210 En Christ nous nous offrons nous-mêmes en sacrifice vivant et saint dans toute notre vie quotidienne (Rm 12,1 1P 2,5): ce culte spirituel agréable à Dieu s'alimente à l'eucharistie, où nous sommes sanctifiés et réconciliés dans l'amour pour être serviteurs de la réconciliation dans le monde.

211 Unis à notre Seigneur et en communion avec tous les saints et martyrs, nous sommes renouvelés dans l'alliance scellée par le sang du Christ.

212 Puisque l'anamnèse du Christ est le vrai contenu de la Parole proclamée comme elle est l'essence du repas eucharistique, l'une renforce l'autre. La célébration de l'eucharistie implique normalement la proclamation de la Parole.
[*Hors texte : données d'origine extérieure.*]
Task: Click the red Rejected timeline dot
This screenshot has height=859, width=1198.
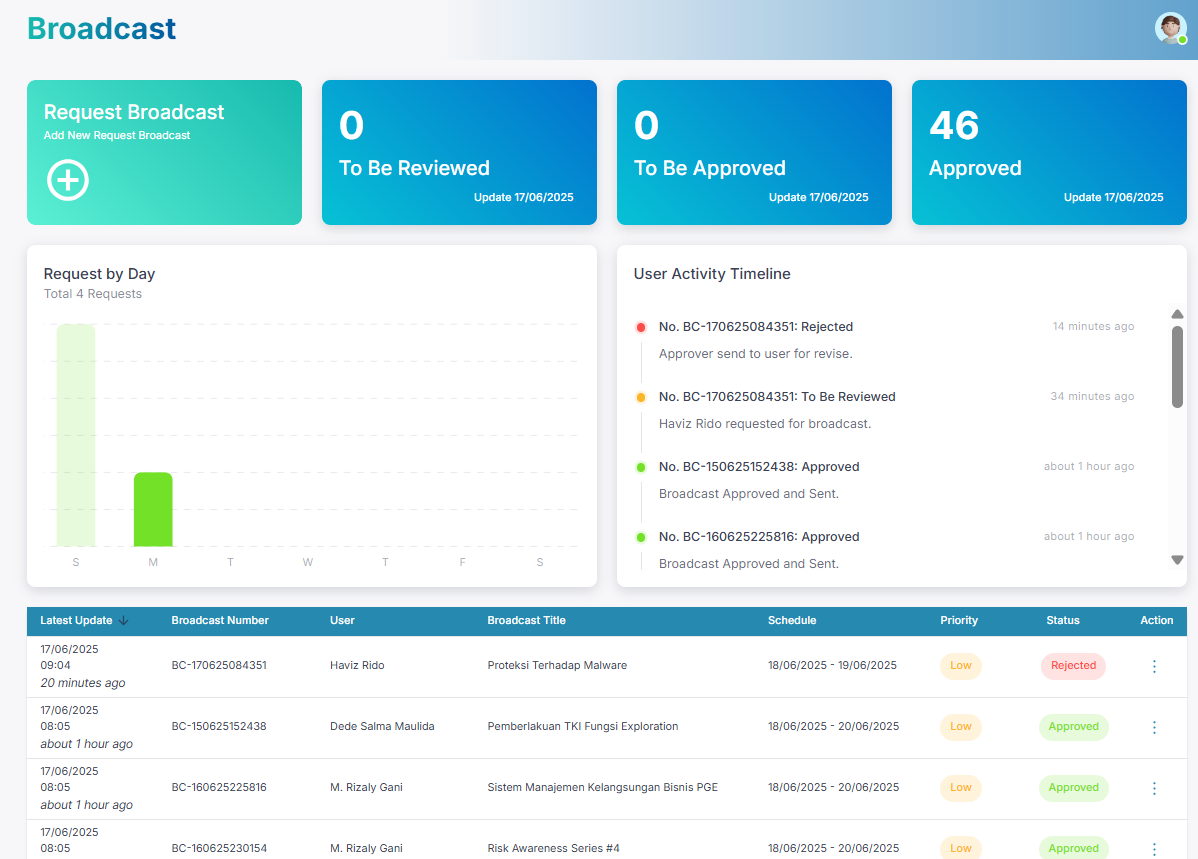Action: 641,327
213 Les paroles et gestes du Christ dans l'institution de l'eucharistie sont au coeur de la célébration : le repas eucharistique est le sacrement du corps et du sang du Christ, le sacrement de sa présence réelle. Le Christ accomplit de multiples façons sa promesse d'être avec les siens pour toujours jusqu'à la fin du monde. Mais le mode de la présence du Christ dans l'eucharistie est unique. Jésus a dit sur le pain et le vin de l'eucharistie : "Ceci est mon corps... Ceci est mon sang..." Ce que le Christ a dit est la vérité et s'accomplit chaque fois que l'eucharistie est célébrée. L'Eglise confesse la présence réelle, vivante et agissante du Christ dans l'eucharistie. Bien que la présence réelle du Christ dans l'eucharistie ne dépende pas de la foi des individus, tous sont d'accord pour dire que le discernement du corps et du sang du Christ requiert la foi.

COMMENTAIRE

C'est la foi de beaucoup d'Eglises que par les paroles mêmes de Jésus et par la puissance de l'Esprit Saint, le pain et le vin de l'eucharistie deviennent, d'une manière réelle et dans le mystère, le corps et le sang du Christ ressuscité, c'est-à-dire du Christ vivant présent dans toute sa plénitude. Sous les signes du pain et du vin, la réalité profonde est l'être total du Christ, qui vient à nous pour nous nourrir et transformer tout notre être. D'autres Eglises, tout en affirmant la présence réelle du Christ à l'eucharistie, ne lient pas cette présence de manière aussi définie aux signes du pain et du vin. Les Eglises ont à décider si cette différence peut coexister avec la convergence formulée dans le texte lui-même.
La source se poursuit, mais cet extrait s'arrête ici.